From the map it’s clear that anyone walking past Notre Dame to go to the University would have passed by Macé’s shop, which was also located directly next to the Trinitarian monastery, the monks being likely customers. Furthermore, the work itself seems to have been published to capitalise on the recent death of the author. Cornelius Cornelii a Lapide died in 1637, the same year that that the book was published. Macé obviously had a strong business acumen and was incredibly well educated. Macé herself quite possibly engraved a woodcut seen early in the work.

Although the head-piece uses the monogram P C, the work was printed nine years after Pierre Chevalier’s death. Macé went to the trouble of commissioning a distinctly new device, it seems likely that she also had all new woodcut decorations created. While she was not willing to put her own name to the printings, signing it as P C probably means that it is the work of Macé. Engraved vignettes are not usually signed, so clearly the monogram’s presence was a kind of statement in itself.
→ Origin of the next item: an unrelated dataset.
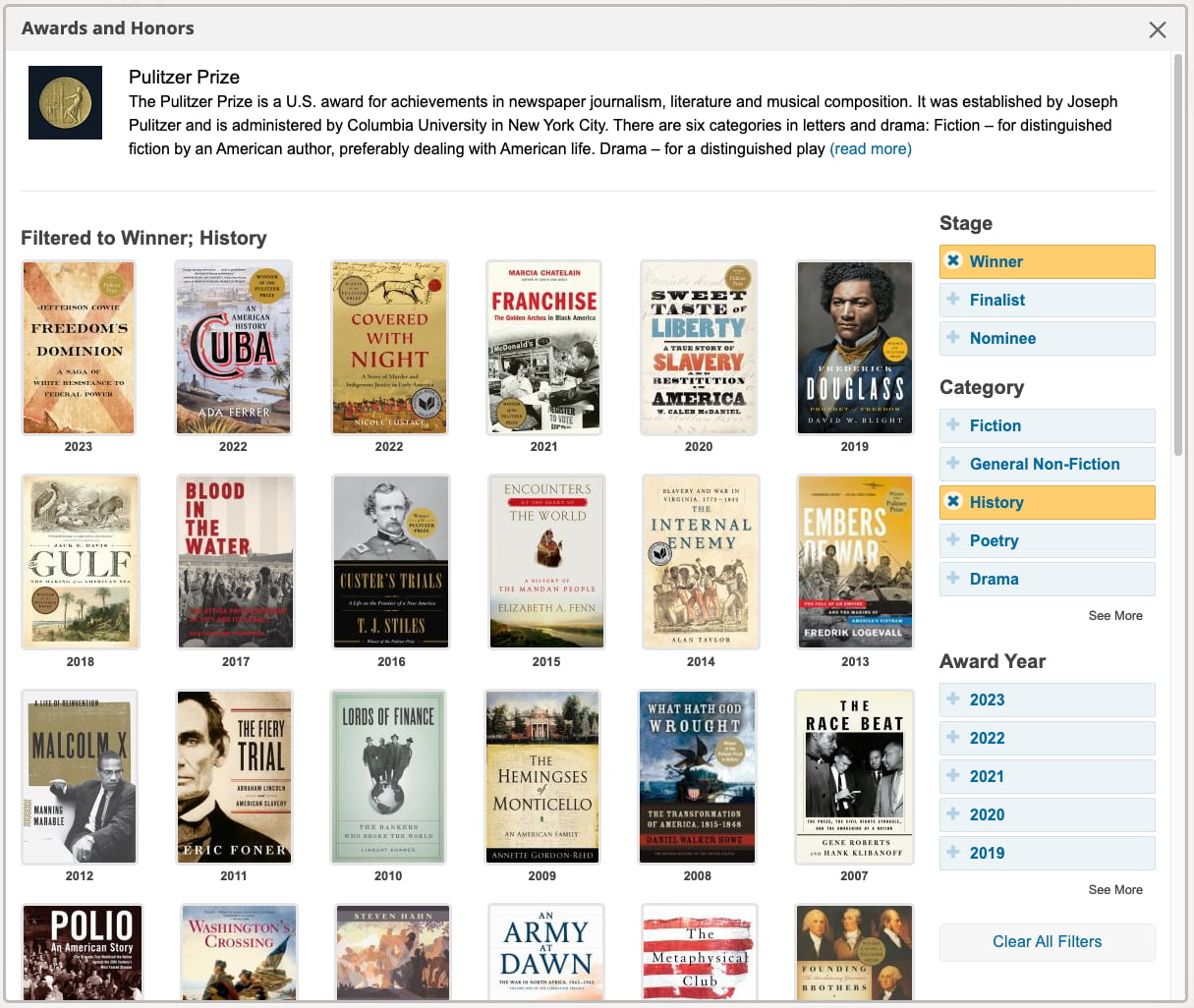Click the plus icon on the Finalist stage
The height and width of the screenshot is (1008, 1194).
[952, 300]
Again the imagery looks strangely sexualised, as is a further decorative cul-de-lampe, signed with the cipher IL (probably Leonard Gaultier again, who was known to use many different letter combinations as ciphers, although this isn’t a listed one).

The ancient roman pagan looking imagery, being a baroque motif must have appealed to Goold on some level, and in this case is quite mannered in style, making the work one of the most intensely baroque looking of the Goold book collection now housed in Mannix Library.

The Widow’s Syndicate

The third challenging item Dn. Guillelmi Estij S. Theologiæ Doctoris et Professoris Primarij, et Academiæ Duacensis Cancellarij, In quatuor libros Sententiarum commentaria… was again published by a widow. This time the “widow of Georges Josse” sits at the head of a larger collective group of publishers, one being Jean de la Caille himself, although mysteriously, in volume one of the text, la Caille’s name has been pasted over with the name of Pierre de Launay. De Launay was actually a bookbinder at the time of publication, although he appears to have been self-taught, and then forced to become a bookseller in 1686, after a separate bookbinder’s guild was created.
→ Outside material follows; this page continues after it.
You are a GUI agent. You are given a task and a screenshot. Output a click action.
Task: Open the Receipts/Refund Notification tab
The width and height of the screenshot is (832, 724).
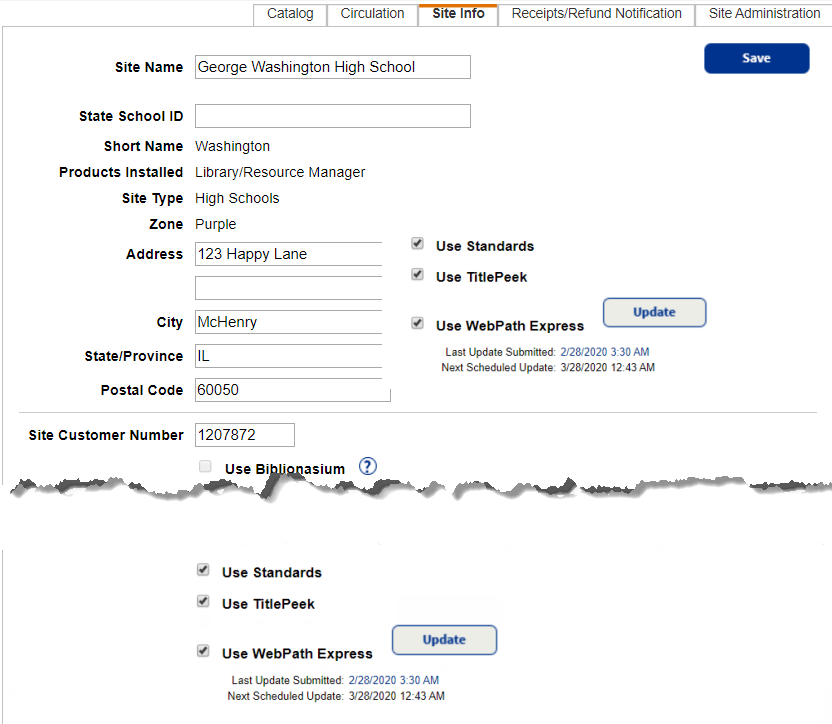[x=596, y=14]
Since la Caille himself was involved in the production of the book, he has elucidated quite a bit of information about the people involved in the production of the book, although only really a passing reference to “veuve de Georges Josse”. At the end of la Caille’s book we start to see listings of Syndicates, which became important in France after the monarchy passed laws regulating the print trade starting in the early 17th century. La Caille tells us that Georges Josse’s wife was Denise de Heuqueville and that his daughter Marguerite married Charles Angot.

The work, then is a round-a-bout mother/daughter partnership in producing the text.
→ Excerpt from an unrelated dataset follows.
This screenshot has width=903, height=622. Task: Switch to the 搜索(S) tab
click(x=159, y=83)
The printer’s device seen on the title page, featuring two mythological figures holding a compass immediately takes on new meaning.

On the left of the device we see the monogram of Georges Josse and on the right we see the monogram of Charles Angot. Having the monograms flanked by two mythological women, seems a rather pointed reference to the main producers of the item, since de Launay was probably the binder. Not much is known about Edme Couterot, except that his mother, Marie le Clerc was a printer printing under the name of “Veuve de Denis Moreau”.

Unfortunately la Caille doesn’t include any details on Denise de Heuqueville herself, but she seems to have exerted a heavy influence on her son-in-law. A year before the publication of Goold’s text, in 1679, we see Charles Angot at the head of a syndicate almost entirely made up of widows.

No less than thirty-eight widows were members of the syndicate in 1679. It seems, then that Angot’s syndicate acted like an early trade union and was set up to protect the widows from the harsh regulation of the French monarchy, which could have easily shut down small shops, claiming that no “master” printer was producing the works.

The appeal to Goold may well have been in the woodcuts that depict exploration, probably of the “new world” of South America, which he probably felt an affinity with having come to Australia.